From a political standpoint, if ministers can pin the blame of unemployment on the unemployed, it lets them off the hook – especially if it’s in a climate where there are few jobs.
But then there’s also a wider global picture. This in part was touched on by Ed Miliband in his speech about not being able to compete with very low paying developing countries. This is where the even bigger picture of how the global economy is structured kicks in. What would the UK jobs market look like if, through the auspices of the EU, goods not manufactured to the working and environmental conditions required by firms located within the UK, were banned from import? Would that help create more manufacturing jobs closer to home? Would it reduce jobs in retail or in freight movement? Would it improve working conditions in developing countries, reducing the chances of catastrophes like this one I blogged about?
Answering difficult questions
My take is that mainstream politicians are avoiding answering the really difficult questions. I wrote about this in detail here. The easier political answer to the unemployment issues is to pull the fiscal and legislative levers. Pull the latter, making conditions more punitive in order to reduce expenditure – which is the former lever. And job done. Only it isn’t.
Why?
Because those in longterm unemployment are likely to be dealing with other issues too. Health, skills, housing, family breakdown to name but a few. This then brings us back to the challenge of how best to deal with people facing multiple problems. Is there a better model than existing job centres? In Cambridge, personally I have issues with the city council’s main customer service centre that deals with housing benefits, and the job centre not being co-located.
What about the community work and intensive programmes mentioned?
This is a ***very delicate*** policy area – one that could work brilliantly if handled well but could be catastrophic for it and volunteering programmes that have nothing to do with this policy if handled badly. The reason being that there are a number of different groups and initiatives running similar things. Think of groups of people clearing up undergrowth in a neighbourhood. They could be:
- Offenders compelled to do so under a ‘community payback’ programme (see here for an example)
- People working on a National Citizens’ Service/Princes Trust or other volunteering scheme
- Employees of a local council
- Local volunteers keeping their neighbourhood tidy
If community work or intensive programmes are going to be brought in, far better to give people an incentive to go on them rather than threatening them with a stick. When I was with the Prince’s Trust over a decade ago, one of the biggest incentives for people being on the programme was that they would not lose their benefits for its duration. They also had the support of Prince’s Trust staff to help sort out issues with job centres that inevitably arose as not everyone there was familiar with the programme.

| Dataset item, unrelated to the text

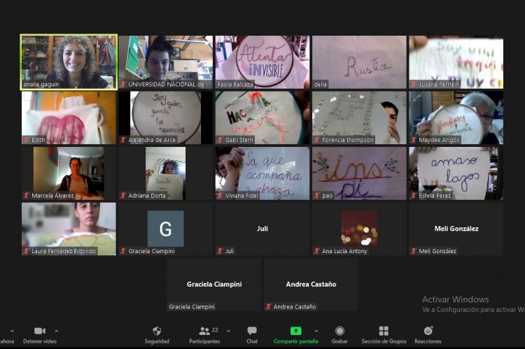The height and width of the screenshot is (349, 525).
Task: Expand the audio options arrow at far left
Action: 12,331
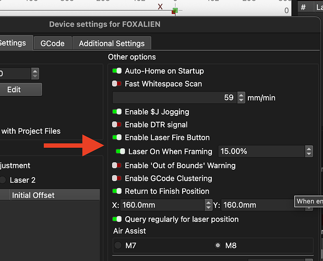Toggle Enable $J Jogging switch

[117, 112]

On the intensive programme, what I’d like to see is ‘dignity’ being an overarching theme. Running such a programme is not easy at all – it takes the patience of celestial winged creatures to work with some of the participants. Also, getting employers to sign up and guarantee at least an interview with those that complete the programme could go a long way.
It would be nice if politicians and the media could talk about giving people back their dignity, and giving them hope in an increasingly uncertain world.